- Born: September 14, 1885 York, England
- Died: October 9, 1975 (aged 90) New Milford, Connecticut, U.S.
- Education: University College Wales, Aberystwyth (B.A., 1907) Yale University, (PhD., 1917)
- Occupation: Geographer
- Awards: Distinguished Achievement Award, American Association of Geographers, 1951
- Scientific career
- Fields: Geography
- Institutions: American Geographical Society
- Thesis: Roads and Towns of the Central Andes
- Doctoral advisor: Isaiah Bowman, Ellsworth Huntington

= Gladys Mary Wrigley =

Geographer and editor (1885–1975)

Gladys Mary Wrigley (14 September 1885 – 9 October 1975) was the first woman to receive a PhD in geography in the United States of America, from Yale University in 1917. She was editor of the journal Geographical Review from 1920 to 1949, and the annual Wrigley-Fairchild prize for best article in the journal is named in her honour. She was the first recipient of an individual award from the American Association of Geographers in 1951.

==Early life and education==
Wrigley was born in York, England, in 1885. She went to school in Yorkshire, and then studied geology at University College Wales, Aberystwyth. She was reportedly influenced by the professor of geography and zoology, H. J. Fleure, during her studies, and graduated with a B.A. in 1907. In 1911, Wrigley won a scholarship to the United States, and registered as a graduate student at Yale University, where she took courses in geography, anthropology and history.

In 1913, she registered for a PhD at Yale, under the supervision of Isaiah Bowman and Ellsworth Huntington. When she completed her thesis in 1917, this was the first doctoral dissertation by a woman in the field of geography in the United States.

==Career==
Wrigley worked for the American Geographical Society for her whole career. She was first employed in 1915 as a research assistant to Isaiah Bowman, who was at that time the director of the society. During this time Wrigley published a number of papers in the society’s academic journal, Geographical Review.

In 1920, Wrigley was appointed editor of the Geographical Review; a post she held for nearly thirty years, and through which her influence on academic field of geography was substantial. In particular, she developed a formidable reputation for the quality of her editing.
In 1951, Wrigley was the first individual to be recognized by the American Association of Geographers, when she was the recipient of the distinguished service medal. This award was collected on her behalf by her successor, Wilma Fairchild.

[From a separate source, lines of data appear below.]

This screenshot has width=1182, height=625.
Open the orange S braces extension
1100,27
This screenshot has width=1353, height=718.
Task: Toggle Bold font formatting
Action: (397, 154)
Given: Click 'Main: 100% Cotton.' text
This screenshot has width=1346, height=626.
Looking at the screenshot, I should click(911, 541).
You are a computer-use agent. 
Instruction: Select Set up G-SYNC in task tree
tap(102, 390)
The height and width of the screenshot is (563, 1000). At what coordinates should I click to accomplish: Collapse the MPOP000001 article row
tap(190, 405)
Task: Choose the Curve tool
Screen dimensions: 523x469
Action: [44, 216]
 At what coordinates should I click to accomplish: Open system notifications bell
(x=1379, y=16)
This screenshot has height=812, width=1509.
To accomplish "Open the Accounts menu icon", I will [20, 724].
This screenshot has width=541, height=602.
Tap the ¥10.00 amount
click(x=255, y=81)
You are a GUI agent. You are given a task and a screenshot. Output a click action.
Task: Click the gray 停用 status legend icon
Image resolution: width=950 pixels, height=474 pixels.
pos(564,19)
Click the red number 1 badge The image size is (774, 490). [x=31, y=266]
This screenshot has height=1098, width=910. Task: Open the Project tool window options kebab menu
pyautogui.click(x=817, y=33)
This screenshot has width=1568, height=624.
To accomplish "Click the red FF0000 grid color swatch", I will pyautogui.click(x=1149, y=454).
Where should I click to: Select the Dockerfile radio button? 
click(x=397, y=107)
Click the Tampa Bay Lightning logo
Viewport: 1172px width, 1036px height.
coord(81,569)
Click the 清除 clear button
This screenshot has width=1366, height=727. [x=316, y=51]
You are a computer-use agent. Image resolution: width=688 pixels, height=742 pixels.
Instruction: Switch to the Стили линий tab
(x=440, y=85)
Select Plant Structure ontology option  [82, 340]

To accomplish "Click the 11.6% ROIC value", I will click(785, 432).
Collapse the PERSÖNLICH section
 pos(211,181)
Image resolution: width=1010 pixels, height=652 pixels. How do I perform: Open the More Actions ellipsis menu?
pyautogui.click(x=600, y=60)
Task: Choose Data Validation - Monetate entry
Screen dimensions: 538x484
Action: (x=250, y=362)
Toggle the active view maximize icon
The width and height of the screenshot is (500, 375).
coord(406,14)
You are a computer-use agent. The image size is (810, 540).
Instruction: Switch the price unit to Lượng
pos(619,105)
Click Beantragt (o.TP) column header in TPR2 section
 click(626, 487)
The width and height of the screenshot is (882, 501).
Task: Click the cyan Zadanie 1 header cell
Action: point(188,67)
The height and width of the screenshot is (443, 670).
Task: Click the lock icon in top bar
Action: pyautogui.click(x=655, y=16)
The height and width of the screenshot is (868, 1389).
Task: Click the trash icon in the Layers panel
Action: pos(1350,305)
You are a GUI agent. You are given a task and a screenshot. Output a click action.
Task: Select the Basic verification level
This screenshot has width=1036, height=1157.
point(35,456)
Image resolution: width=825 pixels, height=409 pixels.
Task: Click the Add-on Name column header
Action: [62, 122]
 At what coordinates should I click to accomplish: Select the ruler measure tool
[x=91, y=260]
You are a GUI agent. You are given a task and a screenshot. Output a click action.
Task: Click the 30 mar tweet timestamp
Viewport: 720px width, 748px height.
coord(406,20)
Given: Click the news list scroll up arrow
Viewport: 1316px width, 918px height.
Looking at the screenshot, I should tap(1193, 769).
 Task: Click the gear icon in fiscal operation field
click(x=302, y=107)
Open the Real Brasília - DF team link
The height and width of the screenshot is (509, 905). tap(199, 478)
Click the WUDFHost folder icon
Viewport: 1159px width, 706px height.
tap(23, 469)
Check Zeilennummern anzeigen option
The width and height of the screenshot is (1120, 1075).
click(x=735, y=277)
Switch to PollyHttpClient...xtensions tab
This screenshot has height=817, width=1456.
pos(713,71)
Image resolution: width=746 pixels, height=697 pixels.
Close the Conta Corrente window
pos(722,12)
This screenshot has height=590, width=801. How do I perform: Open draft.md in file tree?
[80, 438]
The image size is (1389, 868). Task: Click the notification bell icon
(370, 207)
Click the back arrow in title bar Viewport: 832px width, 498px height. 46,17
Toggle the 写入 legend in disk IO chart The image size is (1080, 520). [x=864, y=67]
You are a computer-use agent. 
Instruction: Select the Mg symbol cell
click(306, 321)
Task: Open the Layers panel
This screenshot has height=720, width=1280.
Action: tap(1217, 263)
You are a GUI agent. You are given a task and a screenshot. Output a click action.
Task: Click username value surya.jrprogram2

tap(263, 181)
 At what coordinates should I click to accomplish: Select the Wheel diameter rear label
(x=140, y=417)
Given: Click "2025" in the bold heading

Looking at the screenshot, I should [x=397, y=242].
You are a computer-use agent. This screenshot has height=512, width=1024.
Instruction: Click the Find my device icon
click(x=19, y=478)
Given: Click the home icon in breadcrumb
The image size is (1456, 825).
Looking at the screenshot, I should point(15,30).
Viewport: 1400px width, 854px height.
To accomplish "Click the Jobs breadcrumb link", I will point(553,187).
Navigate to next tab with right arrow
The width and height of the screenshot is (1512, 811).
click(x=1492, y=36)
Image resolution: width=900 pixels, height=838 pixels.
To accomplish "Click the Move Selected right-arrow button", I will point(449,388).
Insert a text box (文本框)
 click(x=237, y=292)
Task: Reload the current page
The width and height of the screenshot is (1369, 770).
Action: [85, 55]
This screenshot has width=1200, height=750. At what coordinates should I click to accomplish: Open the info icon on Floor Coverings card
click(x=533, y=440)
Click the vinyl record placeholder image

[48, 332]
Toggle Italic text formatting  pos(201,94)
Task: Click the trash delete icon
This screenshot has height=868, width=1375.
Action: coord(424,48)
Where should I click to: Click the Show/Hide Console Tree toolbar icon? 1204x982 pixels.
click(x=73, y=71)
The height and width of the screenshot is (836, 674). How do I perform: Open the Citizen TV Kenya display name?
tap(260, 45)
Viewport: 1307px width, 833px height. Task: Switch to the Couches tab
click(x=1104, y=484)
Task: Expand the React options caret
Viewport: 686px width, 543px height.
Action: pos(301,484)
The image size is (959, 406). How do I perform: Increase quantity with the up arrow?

Over the course of her long tenure as editor, Wrigley wrote nothing for the journal, although she 'was there on every page, indeed in every line'. Much of her extensive and lively correspondence with authors, as well with Bowman, is preserved in archives of the American Geographical Society, and elsewhere. After stepping down as editor, Wrigley wrote a long essay on the practices of editing, and the practicalities of assembling a journal. Her motto for the journal was ubique (meaning 'everywhere' in Latin), and this drove her to seek out papers on diverse places, and of topical interest.

==Retirement==
In her retirement, Wrigley lived in southern Connecticut. For a while, she shared a home with Marion Hale, an editorial assistant at the Geographical Review. Wrigley died in October 1975, aged 90, in New Milford, Connecticut.